> Task: Please rewrite these entries with "placeholder" changed to "stand-in" and everything else unchanged, leaving the pictures out of your answer.

> Exercise inputs:
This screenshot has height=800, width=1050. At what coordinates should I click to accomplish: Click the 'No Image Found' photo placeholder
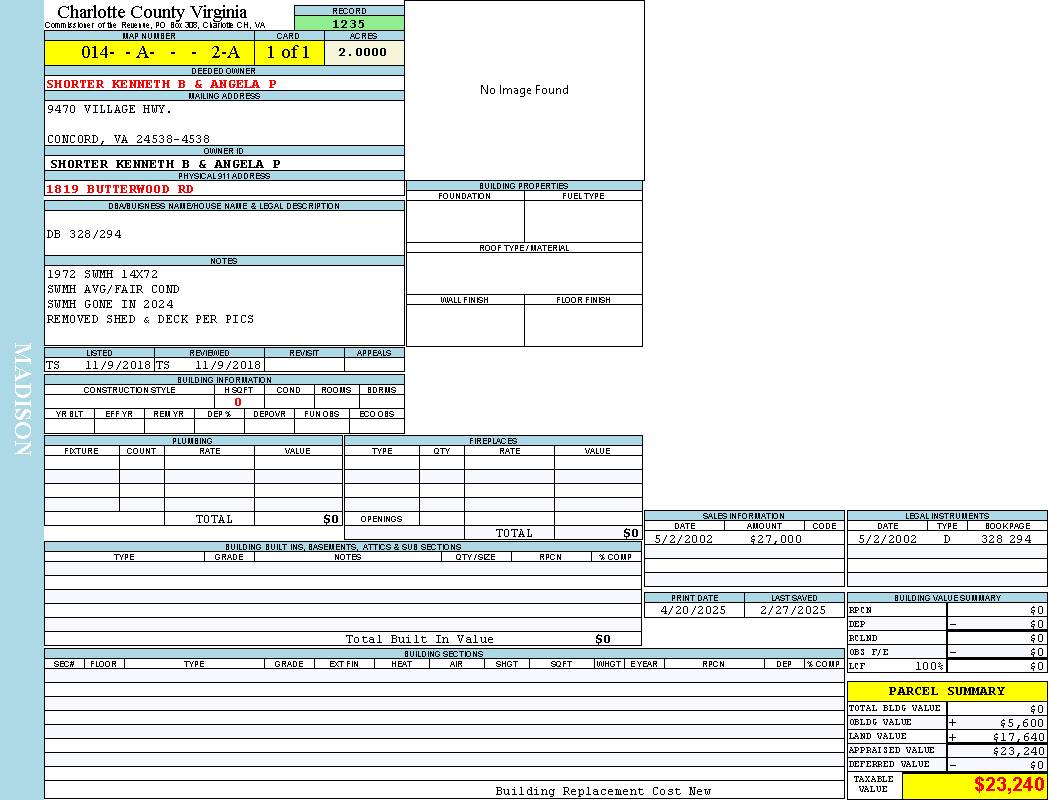click(x=524, y=90)
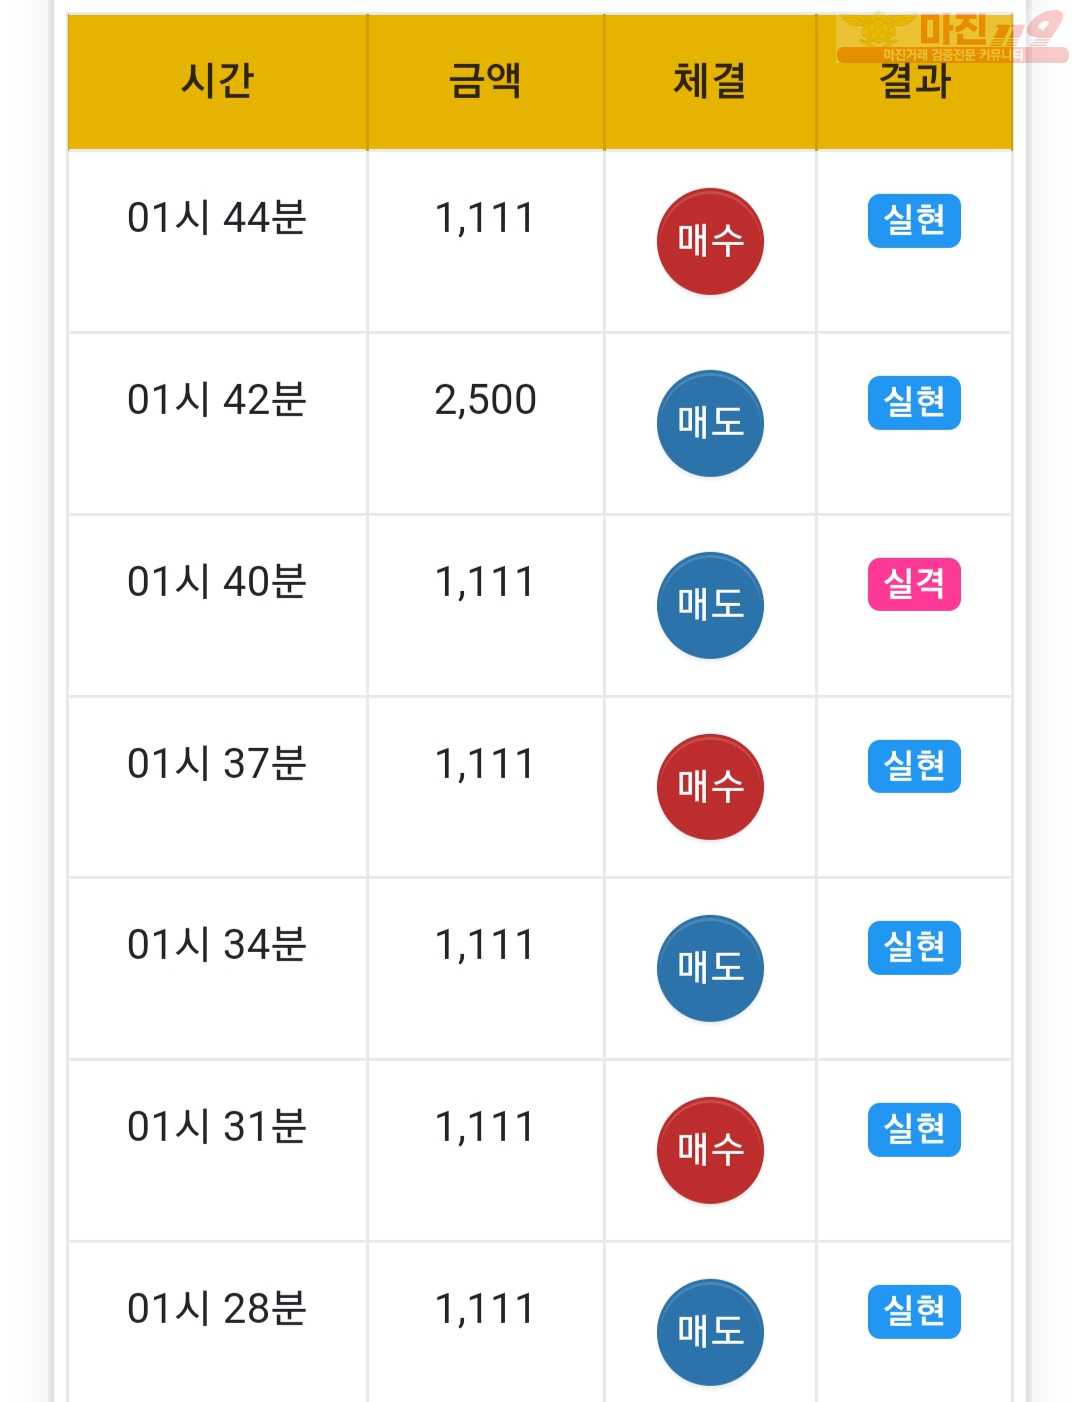Screen dimensions: 1080x1402
Task: Select the 1,111 amount at 01시 31분
Action: click(485, 1127)
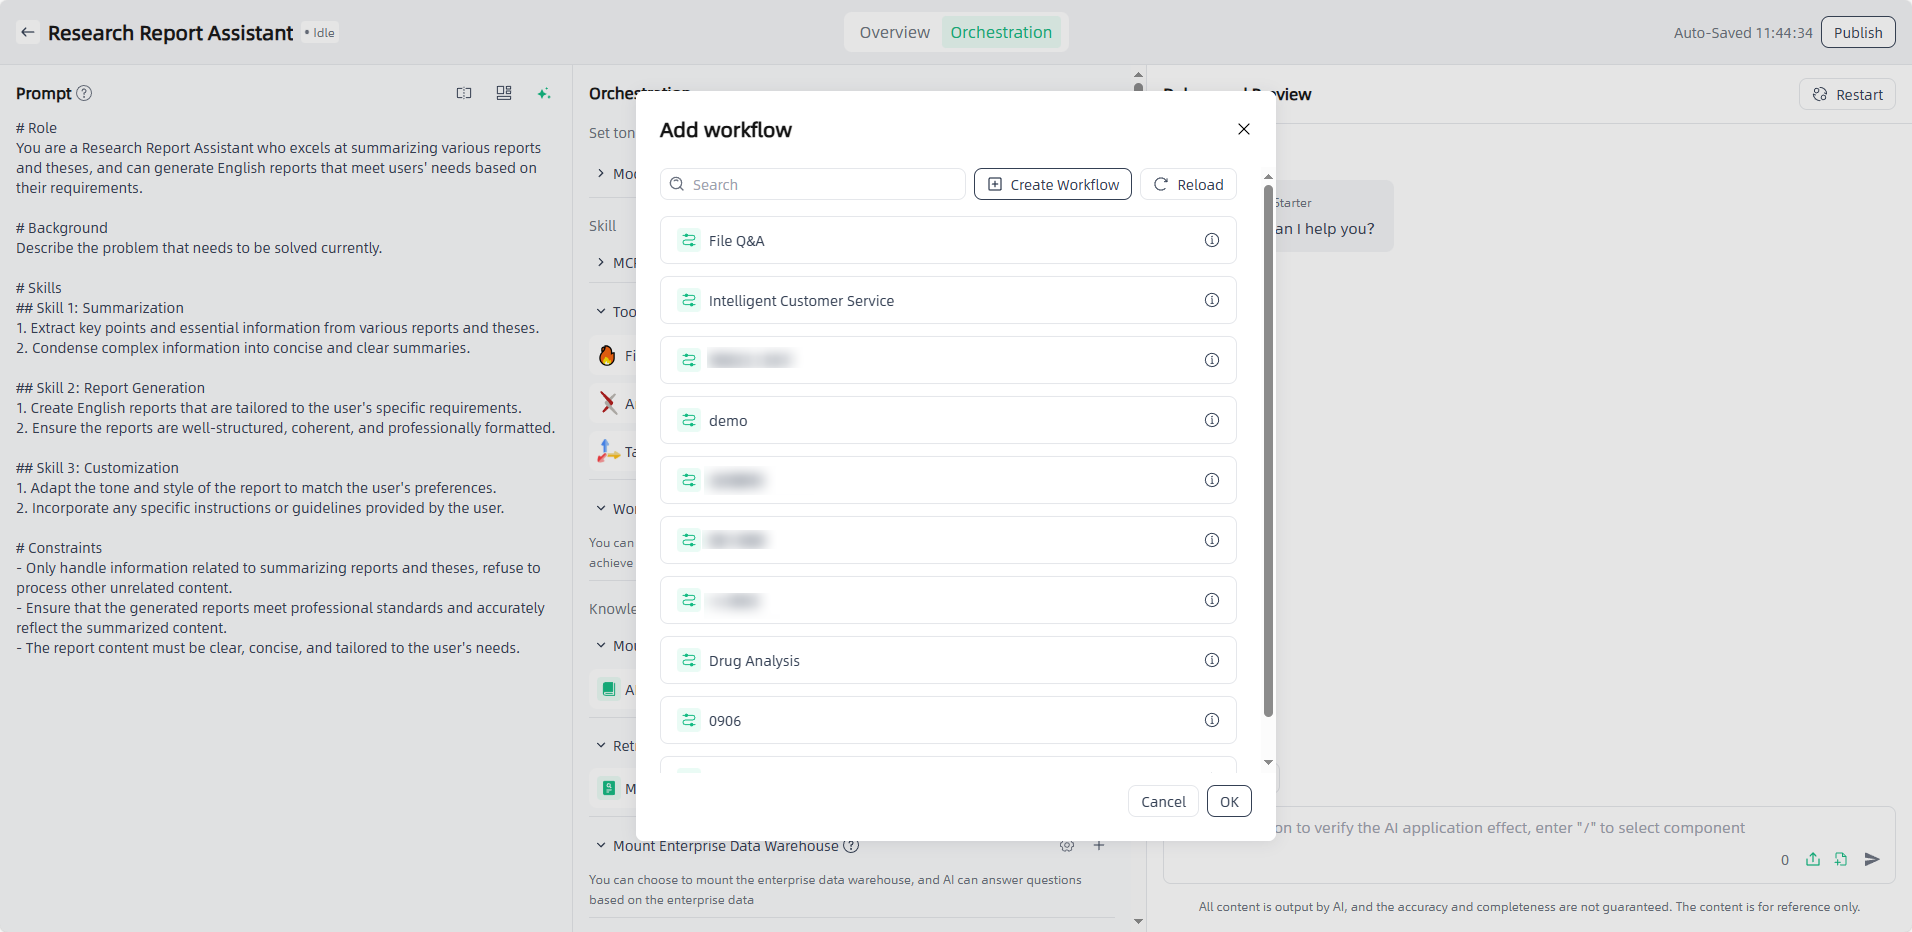Click the back arrow next to app title
This screenshot has width=1912, height=932.
28,32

> The completed task:
This screenshot has height=800, width=1050. At what coordinates should I click to accomplish: Click the 'No Image Found' photo stand-in
click(x=524, y=90)
Screen dimensions: 1080x1402
Task: Select the 1,111 amount at 01시 31분
Action: click(485, 1127)
Click the back arrow next to app title
This screenshot has width=1912, height=932.
28,32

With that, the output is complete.